While the contribution of the lower body to the proper execution of a football throwing motion is undisputed, Fleisig and colleagues indicated that a considerable amount of force production results from elbow and shoulder joint flexion (2). Despite the presence of a certain degree of video distortion when analyzing the non-throw arm elbow angle due to the sagittal view camera placement, the conclusions from the kinematic data analysis for the elbow were not likely affected. Our findings reveal no difference in non-throw arm elbow angle, front leg knee angle, and back leg knee angle between any of the throwing approaches examined in this study. However, the SST throwing arm elbow magnitudes were significantly greater when compared to the rest of the throwing approaches. Previous research indicates that an athlete’s ability to achieve proper joint alignment and optimal eccentric muscle forces during the cocking phase of the throwing motion can augment the concentric phase of the motion (2,9). Thus, the smaller elbow flexion observed for the SST approach might be initiated by biomechanical adjustments necessary to make up for the lack of force production caused by the quarterback’s inability to take one or more penultimate steps such as observed in the one, three, and five-step throwing approaches. Another important factor that needs to be considered is the amount of time required for completion of the throwing motion. While no differences in ball throwing velocities were detected, our findings indicate significant differences in the drop step and throwing motion times between all of the examined approaches except between 1SLR and 1SRL. The SST approach might be a beneficial method for a quick ball release required in the close presence of the defensive player or during execution of a special play. However, it has been suggested that quick strides and an insufficient amount of time may negatively impact an optimal sequence of the preparatory throwing motions (9). These factors can potentially elicit a negative effect on kinetic chaining synchronization (optimal contraction sequence of neighboring joints and segments) and ultimately impair throwing performance (2,9). Hence, we may assume that the greatest rear leg forces observed for the 5ST throwing approach may be induced by a greater amount of time for preparation and kinetic chain synchronization, which in a practical setting may be able to augment throwing performance.
Having a basic understanding of the kinetic and kinematic characteristics of the most utilized quarterback throwing approaches may help athletic trainers and strength and conditioning professionals enhance on-field performance and minimize risk of non-contact injuries.

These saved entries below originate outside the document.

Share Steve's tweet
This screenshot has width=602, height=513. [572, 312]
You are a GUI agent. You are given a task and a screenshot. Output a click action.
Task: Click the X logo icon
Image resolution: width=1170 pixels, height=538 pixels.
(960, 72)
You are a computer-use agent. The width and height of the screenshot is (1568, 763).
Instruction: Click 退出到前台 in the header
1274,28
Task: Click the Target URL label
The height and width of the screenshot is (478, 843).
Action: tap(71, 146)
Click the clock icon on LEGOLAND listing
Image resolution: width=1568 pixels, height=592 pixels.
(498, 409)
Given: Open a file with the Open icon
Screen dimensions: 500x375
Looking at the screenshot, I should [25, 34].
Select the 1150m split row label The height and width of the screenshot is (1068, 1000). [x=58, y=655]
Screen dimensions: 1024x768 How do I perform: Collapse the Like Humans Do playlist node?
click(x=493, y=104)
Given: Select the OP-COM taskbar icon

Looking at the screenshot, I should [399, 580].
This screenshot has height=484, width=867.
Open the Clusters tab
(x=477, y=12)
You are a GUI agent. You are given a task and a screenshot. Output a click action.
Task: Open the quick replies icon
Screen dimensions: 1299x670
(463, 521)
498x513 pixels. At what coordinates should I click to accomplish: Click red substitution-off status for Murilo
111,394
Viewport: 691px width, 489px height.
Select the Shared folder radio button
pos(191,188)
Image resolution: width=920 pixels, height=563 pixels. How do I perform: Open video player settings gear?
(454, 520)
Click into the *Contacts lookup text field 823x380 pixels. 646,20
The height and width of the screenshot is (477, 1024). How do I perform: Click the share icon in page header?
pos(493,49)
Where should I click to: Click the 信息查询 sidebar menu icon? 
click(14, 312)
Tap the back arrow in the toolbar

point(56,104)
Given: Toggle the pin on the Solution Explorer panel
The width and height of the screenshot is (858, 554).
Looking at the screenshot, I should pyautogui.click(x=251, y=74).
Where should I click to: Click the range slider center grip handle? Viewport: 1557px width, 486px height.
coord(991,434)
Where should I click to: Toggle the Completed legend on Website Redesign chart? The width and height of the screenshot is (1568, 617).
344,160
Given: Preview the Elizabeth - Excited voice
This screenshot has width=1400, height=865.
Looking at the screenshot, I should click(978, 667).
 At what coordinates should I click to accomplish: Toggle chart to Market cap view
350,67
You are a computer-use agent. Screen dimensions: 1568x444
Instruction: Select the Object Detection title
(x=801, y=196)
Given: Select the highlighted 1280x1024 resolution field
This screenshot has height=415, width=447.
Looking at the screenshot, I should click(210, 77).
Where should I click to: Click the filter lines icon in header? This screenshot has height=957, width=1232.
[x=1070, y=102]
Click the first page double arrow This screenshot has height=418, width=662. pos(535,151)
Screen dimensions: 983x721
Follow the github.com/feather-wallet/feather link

Previous research found that quarterbacks have five times greater chances of injury when compared to the offensive lineman and linebacker playing positions, with the most injured sites being the knee, wrist, and ankle joints (1). Kelly and colleagues’ findings further support the vulnerability of the quarterback position indicating that 15% of injuries were non-contact in nature, and reveal that along with shoulder injuries, were the top two injuries (6). Considering the significant amount of ground reaction force initiated by the lower body and successively transmitted through motion kinetic chaining affecting the ankle, knee, hip, shoulder, elbow, and wrist joints, we may assume that our findings agree with previous literature and that emphasizes the importance of properly designed and implemented resistance training programs. Additionally, further research should consider utilizing three-dimensional markerless motion tracking systems to optimize kinetic and kinematic data collection and decrease a margin of error that may be attributed by a certain degree of video distortion.
The majority of ground reaction force production required for an optimal quarterback throwing motion comes from the rear leg, and the magnitudes may reach three times bodyweight forces. Ground reaction forces may be enhanced with a greater number of drop steps, which may ultimately increase quarterback throwing distance. Greater throwing arm elbow extension may be induced as biomechanical adjustment due to lack of force production caused by the inability of the quarterback to take a greater number of drop steps.
APPLICATIONS IN SPORT
This data can be used by strength and conditioning professionals to obtain a better insight into quarterback kinetic and kinematic throwing performance requirements and serve as a guideline for optimal choice of resistance training exercises, especially considering that peak ground reaction forces can reach a magnitude of approximately three times subject’s body weight. Properly designed and well-implemented strength and conditioning programs may further improve quarterback throwing performance and aid in the prevention of non-contact injuries.
This investigation was supported through an award from the University of Kansas School of Education Student Research Fund. The authors thank the participant for volunteering to complete the testing protocols in this study.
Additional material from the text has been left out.